Unlike the Web, it will cost you between 1 franc (US20¢) and 5 francs a minute as you consult, depending on the service (the average service, I think, is 2.23 francs a minute). The charges show up on your phone bill. Half of the sum goes to the server operateur and half goes to FT.

(If you are looking for ways of making money from the Web, this gives you a model of what might have been but won't.)

So, whereas Web designers try to streamline pages for quick download and try to respect the 4-clicks-to-the-gold rule, Minitel designers who want to pay the rent learn how to multiply and weigh down splash screens while burying the nuggets as far down as they dare. The client gets what he's paying for.

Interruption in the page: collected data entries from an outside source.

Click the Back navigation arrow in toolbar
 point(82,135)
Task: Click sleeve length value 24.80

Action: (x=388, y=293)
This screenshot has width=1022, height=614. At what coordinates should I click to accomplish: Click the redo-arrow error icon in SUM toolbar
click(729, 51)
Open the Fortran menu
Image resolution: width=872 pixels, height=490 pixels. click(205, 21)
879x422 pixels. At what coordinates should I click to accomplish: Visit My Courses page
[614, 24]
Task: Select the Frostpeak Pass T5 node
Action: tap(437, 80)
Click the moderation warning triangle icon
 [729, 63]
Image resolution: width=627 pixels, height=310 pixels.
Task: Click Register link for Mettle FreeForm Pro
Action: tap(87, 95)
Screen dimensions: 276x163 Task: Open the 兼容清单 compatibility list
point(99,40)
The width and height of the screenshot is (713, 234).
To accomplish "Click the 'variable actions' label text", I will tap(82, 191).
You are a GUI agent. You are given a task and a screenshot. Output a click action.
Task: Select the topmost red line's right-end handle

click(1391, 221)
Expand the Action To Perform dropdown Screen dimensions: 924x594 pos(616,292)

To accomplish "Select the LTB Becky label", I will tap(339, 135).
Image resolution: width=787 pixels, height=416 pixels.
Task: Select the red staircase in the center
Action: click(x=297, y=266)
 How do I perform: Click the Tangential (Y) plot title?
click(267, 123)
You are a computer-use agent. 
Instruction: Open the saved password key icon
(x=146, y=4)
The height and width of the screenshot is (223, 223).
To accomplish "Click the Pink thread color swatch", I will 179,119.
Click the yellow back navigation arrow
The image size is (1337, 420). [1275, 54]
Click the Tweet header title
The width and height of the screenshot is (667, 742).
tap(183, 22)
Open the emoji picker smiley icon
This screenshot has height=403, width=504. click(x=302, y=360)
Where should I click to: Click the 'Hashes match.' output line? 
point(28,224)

The most popular service is Directory Assistance, the 36 11. To be fair, if the rest of the Minitel Phenomenon even came close to the '11', Minitel could have won lots of points before it was too late. You can enter a name, a town, a department, etc. and the '11' will probably find the person's phone number. If it can't, it proposes 'fuzzy' alternatives such as alternate spellings of a last name, or neighboring geographic areas (if your original query specified a town or city). It's tidy database programming, and at 50 centimes a minute it's a bargain on the marketplace.

The ABCs of Sex

The other most popular service is the Minitel 'Rose', the collection of (you guessed it) erotic content servers. These have bewitching names like the 36 15 ULLA or 36 15 CHERI. I have no experience getting aroused watching risqué alphabetic characters limp across a small screen, but these sites rake in lots of money. I assume its adepts are in closer contact with their libidos than I am.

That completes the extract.